**Short task:** Return the records verbatim, from the line containing "Open the Home icon in sidebar" through the end of the records, with both ends included.

**Provided records:**
· · ·
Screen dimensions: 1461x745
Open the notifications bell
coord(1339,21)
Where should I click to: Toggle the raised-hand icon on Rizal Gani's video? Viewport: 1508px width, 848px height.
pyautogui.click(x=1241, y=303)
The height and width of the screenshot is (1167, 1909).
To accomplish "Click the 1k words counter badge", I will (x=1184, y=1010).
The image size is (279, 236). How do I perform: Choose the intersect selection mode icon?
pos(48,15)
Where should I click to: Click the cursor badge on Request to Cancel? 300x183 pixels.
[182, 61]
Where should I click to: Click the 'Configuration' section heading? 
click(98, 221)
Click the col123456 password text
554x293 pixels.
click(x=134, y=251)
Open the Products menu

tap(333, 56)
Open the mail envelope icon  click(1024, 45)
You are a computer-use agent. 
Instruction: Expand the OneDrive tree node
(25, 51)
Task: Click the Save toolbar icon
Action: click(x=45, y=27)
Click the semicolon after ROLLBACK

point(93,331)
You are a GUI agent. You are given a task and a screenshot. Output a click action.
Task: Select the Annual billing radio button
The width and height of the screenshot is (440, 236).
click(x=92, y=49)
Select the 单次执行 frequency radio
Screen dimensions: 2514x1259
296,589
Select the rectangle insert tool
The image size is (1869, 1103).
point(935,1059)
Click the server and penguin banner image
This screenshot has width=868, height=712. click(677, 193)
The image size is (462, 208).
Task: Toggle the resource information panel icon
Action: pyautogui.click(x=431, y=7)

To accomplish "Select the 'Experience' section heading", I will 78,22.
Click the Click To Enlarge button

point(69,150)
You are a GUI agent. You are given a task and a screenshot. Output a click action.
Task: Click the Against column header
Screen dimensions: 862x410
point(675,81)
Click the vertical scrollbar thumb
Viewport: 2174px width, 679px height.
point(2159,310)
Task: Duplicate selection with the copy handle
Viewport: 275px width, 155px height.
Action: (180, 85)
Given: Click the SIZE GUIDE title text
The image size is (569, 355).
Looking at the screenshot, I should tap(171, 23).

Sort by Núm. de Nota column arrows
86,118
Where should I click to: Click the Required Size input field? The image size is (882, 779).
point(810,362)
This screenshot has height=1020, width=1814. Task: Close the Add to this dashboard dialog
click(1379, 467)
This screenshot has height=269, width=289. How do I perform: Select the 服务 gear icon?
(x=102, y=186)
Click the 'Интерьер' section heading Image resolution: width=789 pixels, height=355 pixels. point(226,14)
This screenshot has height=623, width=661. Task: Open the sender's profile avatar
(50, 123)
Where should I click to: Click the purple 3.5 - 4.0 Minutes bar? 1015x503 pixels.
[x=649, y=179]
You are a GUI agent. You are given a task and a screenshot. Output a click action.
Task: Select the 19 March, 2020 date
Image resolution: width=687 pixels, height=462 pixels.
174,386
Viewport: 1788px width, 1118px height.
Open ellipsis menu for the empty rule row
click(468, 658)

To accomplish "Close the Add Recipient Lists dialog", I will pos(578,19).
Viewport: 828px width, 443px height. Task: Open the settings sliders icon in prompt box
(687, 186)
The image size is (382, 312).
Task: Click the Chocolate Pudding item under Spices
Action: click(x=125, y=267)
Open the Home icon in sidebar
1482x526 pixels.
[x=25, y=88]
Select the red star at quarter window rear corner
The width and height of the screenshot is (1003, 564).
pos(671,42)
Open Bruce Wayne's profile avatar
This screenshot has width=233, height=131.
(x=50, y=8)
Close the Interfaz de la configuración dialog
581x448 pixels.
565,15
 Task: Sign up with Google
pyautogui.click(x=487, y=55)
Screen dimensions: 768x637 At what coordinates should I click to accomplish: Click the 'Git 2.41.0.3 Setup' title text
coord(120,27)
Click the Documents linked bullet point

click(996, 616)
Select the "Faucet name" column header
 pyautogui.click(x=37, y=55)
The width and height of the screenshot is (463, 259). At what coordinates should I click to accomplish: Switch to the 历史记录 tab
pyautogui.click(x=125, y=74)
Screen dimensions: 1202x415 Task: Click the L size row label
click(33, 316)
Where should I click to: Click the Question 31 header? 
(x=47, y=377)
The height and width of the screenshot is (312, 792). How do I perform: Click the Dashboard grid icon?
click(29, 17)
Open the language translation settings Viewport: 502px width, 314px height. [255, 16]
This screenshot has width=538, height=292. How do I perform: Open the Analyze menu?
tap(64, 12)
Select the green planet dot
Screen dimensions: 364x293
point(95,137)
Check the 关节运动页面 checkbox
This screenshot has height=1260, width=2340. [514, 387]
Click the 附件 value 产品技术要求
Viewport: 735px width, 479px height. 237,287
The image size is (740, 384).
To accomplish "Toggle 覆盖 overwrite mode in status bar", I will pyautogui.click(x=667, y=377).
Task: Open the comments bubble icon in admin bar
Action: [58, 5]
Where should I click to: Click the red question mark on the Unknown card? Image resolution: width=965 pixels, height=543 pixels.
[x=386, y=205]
· · ·
**Task output:**
Open the Home icon in sidebar
1482x526 pixels.
[x=25, y=88]
Select the red star at quarter window rear corner
The width and height of the screenshot is (1003, 564).
pos(671,42)
Open Bruce Wayne's profile avatar
This screenshot has width=233, height=131.
(x=50, y=8)
Close the Interfaz de la configuración dialog
581x448 pixels.
565,15
 Task: Sign up with Google
pyautogui.click(x=487, y=55)
Screen dimensions: 768x637 At what coordinates should I click to accomplish: Click the 'Git 2.41.0.3 Setup' title text
coord(120,27)
Click the Documents linked bullet point

click(996, 616)
Select the "Faucet name" column header
 pyautogui.click(x=37, y=55)
The width and height of the screenshot is (463, 259). At what coordinates should I click to accomplish: Switch to the 历史记录 tab
pyautogui.click(x=125, y=74)
Screen dimensions: 1202x415 Task: Click the L size row label
click(33, 316)
Where should I click to: Click the Question 31 header? 
(x=47, y=377)
The height and width of the screenshot is (312, 792). How do I perform: Click the Dashboard grid icon?
click(29, 17)
Open the language translation settings Viewport: 502px width, 314px height. [255, 16]
This screenshot has width=538, height=292. How do I perform: Open the Analyze menu?
tap(64, 12)
Select the green planet dot
Screen dimensions: 364x293
point(95,137)
Check the 关节运动页面 checkbox
This screenshot has height=1260, width=2340. [514, 387]
Click the 附件 value 产品技术要求
Viewport: 735px width, 479px height. 237,287
The image size is (740, 384).
To accomplish "Toggle 覆盖 overwrite mode in status bar", I will pyautogui.click(x=667, y=377).
Task: Open the comments bubble icon in admin bar
Action: [58, 5]
Where should I click to: Click the red question mark on the Unknown card? Image resolution: width=965 pixels, height=543 pixels.
[x=386, y=205]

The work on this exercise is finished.